Copy out the lines below, replacing "ribbon tab" with "menu tab" and leaving everything else unchanged. Omit the pictures.

-=-=-

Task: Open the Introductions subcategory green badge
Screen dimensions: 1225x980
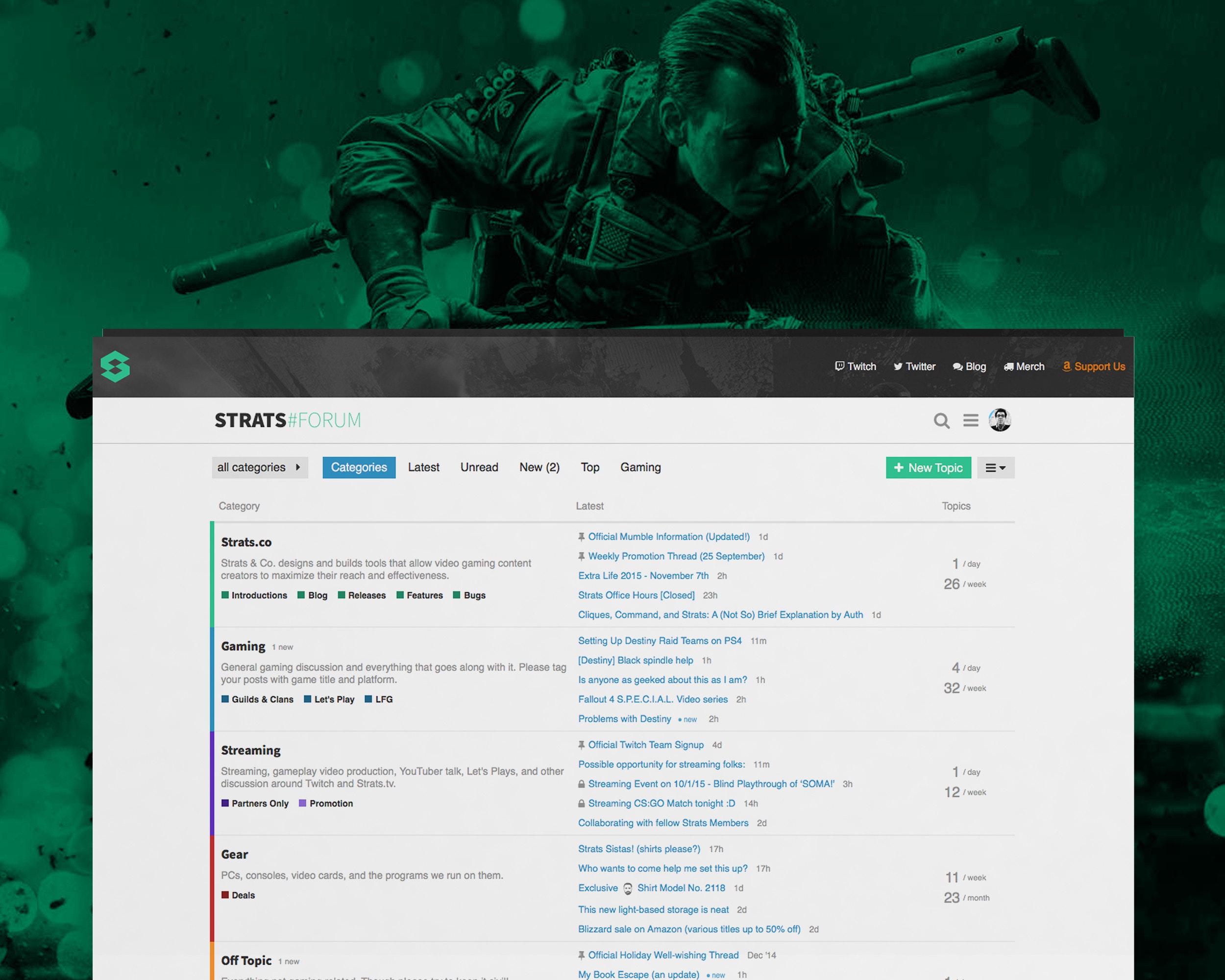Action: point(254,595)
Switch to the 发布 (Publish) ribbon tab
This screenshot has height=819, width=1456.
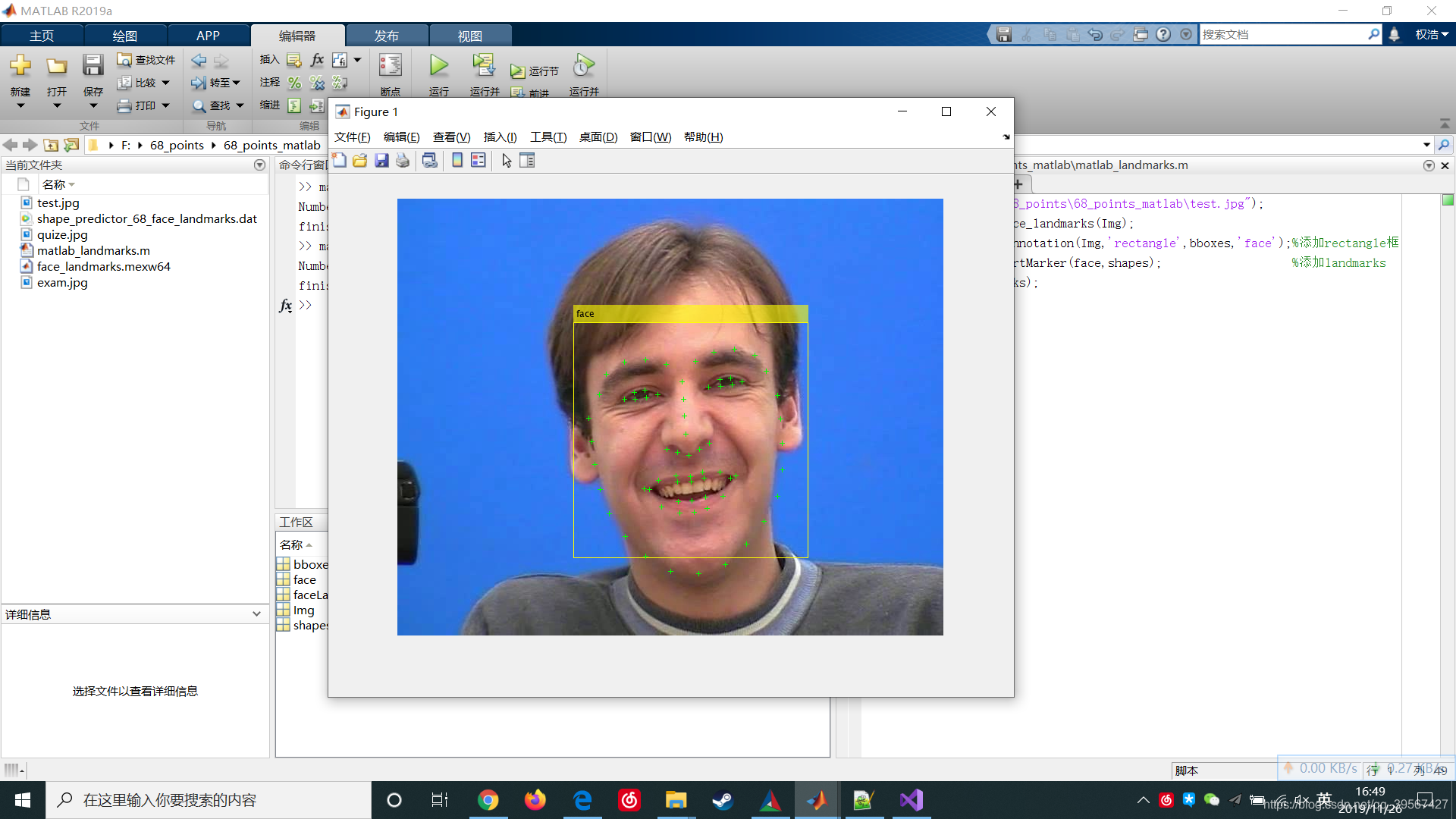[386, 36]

-=-=-

WRITTEN RESPONSE -
Task: Open the Introductions subcategory green badge
Screen dimensions: 1225x980
Action: point(254,595)
Switch to the 发布 (Publish) menu tab
This screenshot has height=819, width=1456.
[386, 36]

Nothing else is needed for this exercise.